Lapses into academic pedantry from time to time, but otherwise covers comprehensively middle school education in Japan -- at least in the 90s.
Times have changed with the advent of the smartphone, but despite its prevalence, much of Japan school life goals and family life values remain the same. The book still rings true.
I especially like how the telling follows real middle schoolers, like the diligent overachieving Ayako, the international Hiroko, the countryside boy Hiroshi, the social Taro, and the increasingly troubled and degenerate Kaneko.
I plan to share some of my favorite quotes in the near future. But to summarize the content,
1. Curriculum and Life in Classrooms
2. Exams, Juku, and the Pressure to Advance in School
3. The Ideal of Education: A Family Community
4. Peers and Friendships: Groups and Expanding Social Network
5. The Cultural Role of Teacher
6. Adjustment: Problems in School
7. Family Relations and the School
Conclusion: The Changing Conditions of Adolescent Lives
The narrative follows children into their classrooms, exploring how middle school teachers engage students and mentor them, both in lessons for exam prep as well as in character and group social skills.
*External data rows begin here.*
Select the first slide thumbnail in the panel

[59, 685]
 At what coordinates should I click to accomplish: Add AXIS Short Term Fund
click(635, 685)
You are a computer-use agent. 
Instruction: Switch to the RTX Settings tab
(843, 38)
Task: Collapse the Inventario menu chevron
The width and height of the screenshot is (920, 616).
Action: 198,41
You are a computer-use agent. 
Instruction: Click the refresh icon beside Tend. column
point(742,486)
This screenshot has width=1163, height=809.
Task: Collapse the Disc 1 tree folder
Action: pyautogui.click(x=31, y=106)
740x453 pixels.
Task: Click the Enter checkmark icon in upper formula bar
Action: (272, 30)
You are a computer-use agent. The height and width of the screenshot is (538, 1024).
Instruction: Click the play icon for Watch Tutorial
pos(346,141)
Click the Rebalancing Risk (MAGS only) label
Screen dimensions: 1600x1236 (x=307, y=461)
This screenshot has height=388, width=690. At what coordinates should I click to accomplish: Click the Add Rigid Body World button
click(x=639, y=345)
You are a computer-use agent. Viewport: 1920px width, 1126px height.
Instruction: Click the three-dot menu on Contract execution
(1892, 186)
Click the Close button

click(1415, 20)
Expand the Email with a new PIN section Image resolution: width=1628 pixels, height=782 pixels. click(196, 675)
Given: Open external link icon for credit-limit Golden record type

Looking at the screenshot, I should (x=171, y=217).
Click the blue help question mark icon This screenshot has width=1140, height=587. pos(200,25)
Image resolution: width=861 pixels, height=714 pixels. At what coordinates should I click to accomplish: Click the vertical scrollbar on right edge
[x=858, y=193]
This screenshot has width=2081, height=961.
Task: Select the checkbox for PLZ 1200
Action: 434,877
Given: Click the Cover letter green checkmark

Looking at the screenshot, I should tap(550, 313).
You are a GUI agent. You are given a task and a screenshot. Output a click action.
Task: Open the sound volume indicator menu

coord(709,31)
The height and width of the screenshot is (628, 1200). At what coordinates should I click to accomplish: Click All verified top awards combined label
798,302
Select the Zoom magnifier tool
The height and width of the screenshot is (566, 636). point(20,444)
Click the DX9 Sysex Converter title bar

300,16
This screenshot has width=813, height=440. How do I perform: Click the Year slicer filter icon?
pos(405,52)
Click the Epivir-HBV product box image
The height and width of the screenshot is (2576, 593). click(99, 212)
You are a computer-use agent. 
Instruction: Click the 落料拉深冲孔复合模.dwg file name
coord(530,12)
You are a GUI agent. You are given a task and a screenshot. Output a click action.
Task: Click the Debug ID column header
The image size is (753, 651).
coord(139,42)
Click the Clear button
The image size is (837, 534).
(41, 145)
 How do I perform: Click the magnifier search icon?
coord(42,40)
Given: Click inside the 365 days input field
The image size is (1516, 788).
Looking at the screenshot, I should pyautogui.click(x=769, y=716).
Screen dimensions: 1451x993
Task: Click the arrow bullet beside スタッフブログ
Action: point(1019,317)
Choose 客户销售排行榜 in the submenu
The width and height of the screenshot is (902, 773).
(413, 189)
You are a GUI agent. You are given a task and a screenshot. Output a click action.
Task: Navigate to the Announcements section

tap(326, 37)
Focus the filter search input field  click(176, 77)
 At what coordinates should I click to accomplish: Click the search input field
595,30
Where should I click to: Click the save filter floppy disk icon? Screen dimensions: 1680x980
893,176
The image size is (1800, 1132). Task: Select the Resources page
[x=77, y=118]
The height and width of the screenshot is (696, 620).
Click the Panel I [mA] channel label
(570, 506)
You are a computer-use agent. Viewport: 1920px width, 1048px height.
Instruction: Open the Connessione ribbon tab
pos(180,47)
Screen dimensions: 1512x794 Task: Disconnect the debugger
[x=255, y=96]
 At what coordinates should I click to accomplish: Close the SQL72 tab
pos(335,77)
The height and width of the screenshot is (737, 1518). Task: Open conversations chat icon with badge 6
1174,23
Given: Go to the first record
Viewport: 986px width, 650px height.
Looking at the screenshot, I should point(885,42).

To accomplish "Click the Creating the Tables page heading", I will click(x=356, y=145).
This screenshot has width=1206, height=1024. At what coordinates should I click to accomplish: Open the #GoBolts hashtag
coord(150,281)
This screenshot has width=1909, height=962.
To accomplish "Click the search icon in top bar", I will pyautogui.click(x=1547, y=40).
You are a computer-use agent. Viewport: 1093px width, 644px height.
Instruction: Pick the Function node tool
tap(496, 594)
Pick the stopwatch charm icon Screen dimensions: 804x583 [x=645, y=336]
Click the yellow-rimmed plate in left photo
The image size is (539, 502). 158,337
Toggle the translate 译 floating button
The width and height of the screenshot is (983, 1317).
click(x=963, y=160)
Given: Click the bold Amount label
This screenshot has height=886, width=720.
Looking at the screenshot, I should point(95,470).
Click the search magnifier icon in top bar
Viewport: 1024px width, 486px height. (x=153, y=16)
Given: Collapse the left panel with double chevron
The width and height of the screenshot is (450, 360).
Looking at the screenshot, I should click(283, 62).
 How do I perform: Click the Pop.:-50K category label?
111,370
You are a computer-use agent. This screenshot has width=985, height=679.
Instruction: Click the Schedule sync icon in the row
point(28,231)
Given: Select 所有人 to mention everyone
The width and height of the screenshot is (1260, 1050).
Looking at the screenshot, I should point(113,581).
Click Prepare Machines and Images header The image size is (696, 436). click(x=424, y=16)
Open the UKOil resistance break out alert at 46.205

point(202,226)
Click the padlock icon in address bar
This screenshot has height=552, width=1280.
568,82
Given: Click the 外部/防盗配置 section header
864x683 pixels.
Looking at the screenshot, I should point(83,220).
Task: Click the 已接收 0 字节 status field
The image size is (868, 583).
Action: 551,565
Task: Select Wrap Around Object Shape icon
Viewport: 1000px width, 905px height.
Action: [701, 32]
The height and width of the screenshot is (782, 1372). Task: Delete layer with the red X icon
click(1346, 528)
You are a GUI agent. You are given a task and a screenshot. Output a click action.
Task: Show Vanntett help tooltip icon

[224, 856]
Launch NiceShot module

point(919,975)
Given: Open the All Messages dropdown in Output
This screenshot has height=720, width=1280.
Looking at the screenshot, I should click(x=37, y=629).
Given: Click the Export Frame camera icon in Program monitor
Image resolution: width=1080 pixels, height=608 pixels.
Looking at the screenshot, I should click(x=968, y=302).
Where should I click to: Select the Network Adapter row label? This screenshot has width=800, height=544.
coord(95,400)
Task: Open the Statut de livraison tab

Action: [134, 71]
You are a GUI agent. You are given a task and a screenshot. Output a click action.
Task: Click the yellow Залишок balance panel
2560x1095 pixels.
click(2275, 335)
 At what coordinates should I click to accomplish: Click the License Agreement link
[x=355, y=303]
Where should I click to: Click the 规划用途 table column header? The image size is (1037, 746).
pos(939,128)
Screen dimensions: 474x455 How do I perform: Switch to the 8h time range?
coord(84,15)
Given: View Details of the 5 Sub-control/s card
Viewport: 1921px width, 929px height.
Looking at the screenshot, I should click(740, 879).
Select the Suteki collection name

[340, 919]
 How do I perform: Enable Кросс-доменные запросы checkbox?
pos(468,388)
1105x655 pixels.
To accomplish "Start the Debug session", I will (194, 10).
It also explores how family life influences the child's growth, as well as high school and college aspirations.
It reasons about the effects of bullying, hobbies and extracurriculars, exam pressure, and family conflict. The author interviews not only educators, but also parents and kids themselves, translated into English. No stone is unturned -- except, of course, changes in the 2010s due to prevalent smartphones, tablets, and internet.
Nonetheless a valuable treasure trove of middle school research in Japan.